### WHAT IS REQUIRED
What is needed is an exact copy of every entry, without the pictures.

Stored items
________________________
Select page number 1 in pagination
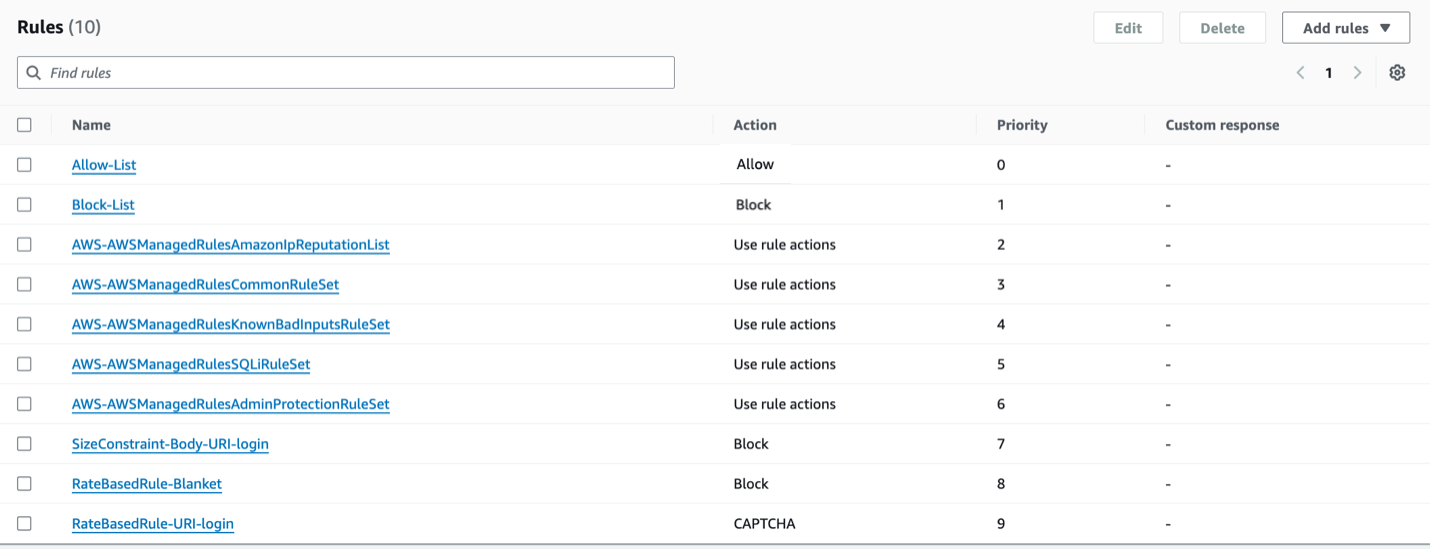The image size is (1430, 550). click(1329, 73)
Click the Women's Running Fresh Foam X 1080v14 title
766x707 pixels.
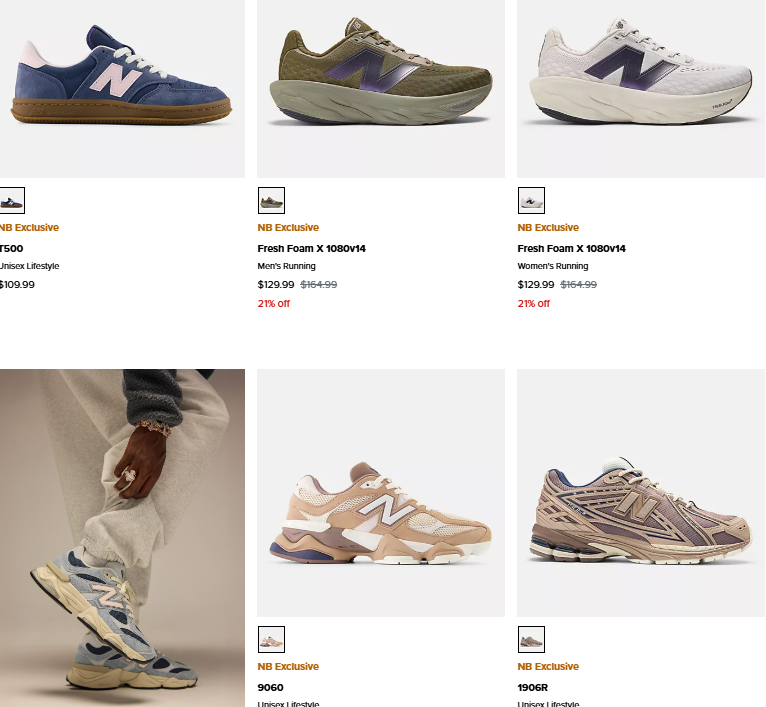click(x=571, y=248)
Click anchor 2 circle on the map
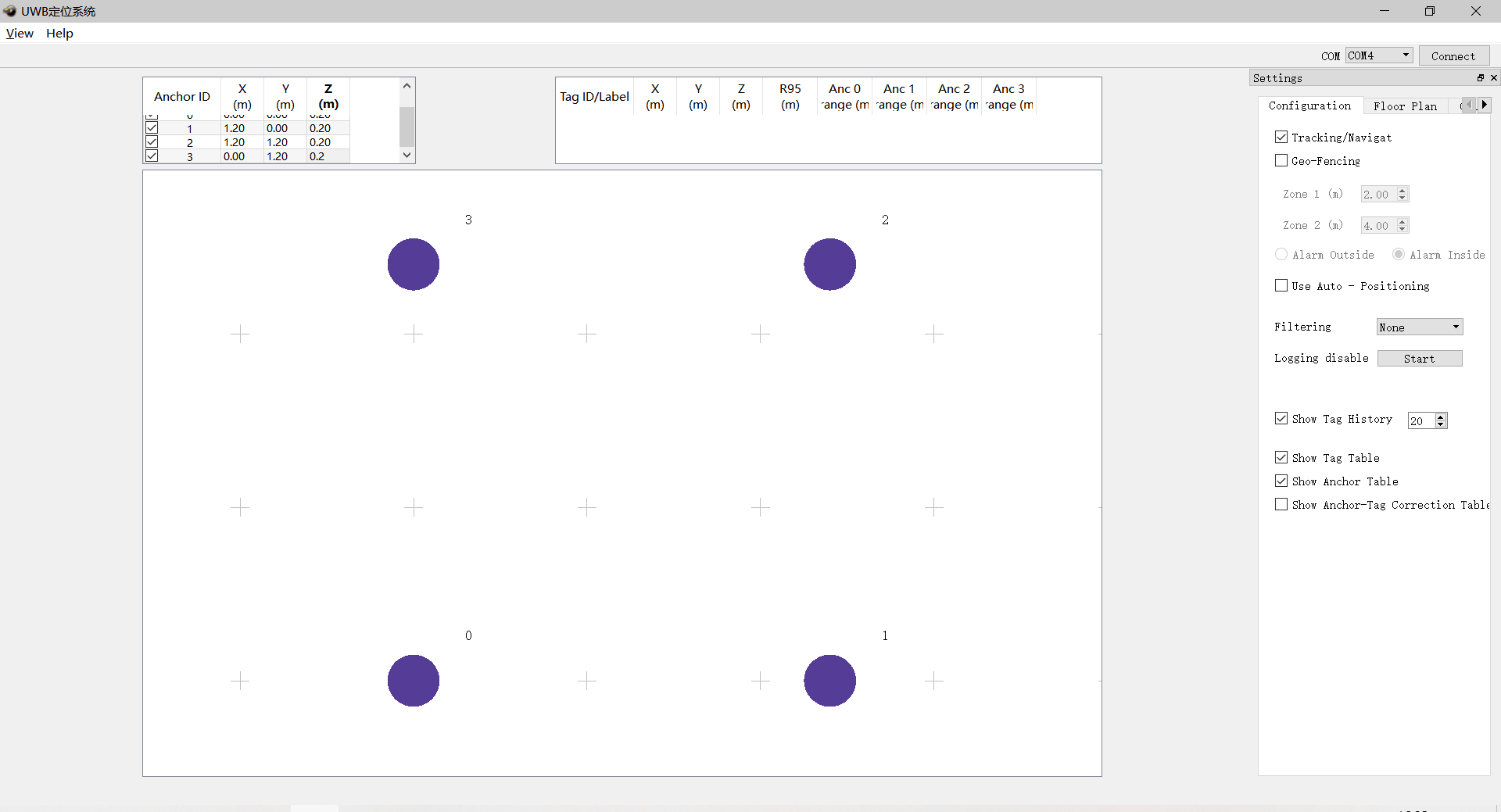The height and width of the screenshot is (812, 1501). (829, 264)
________________________
### TASK RESPONSE
Select page number 1 in pagination
The image size is (1430, 550). click(1329, 73)
Click the Women's Running Fresh Foam X 1080v14 title
766x707 pixels.
click(x=571, y=248)
Click anchor 2 circle on the map
The height and width of the screenshot is (812, 1501). (829, 264)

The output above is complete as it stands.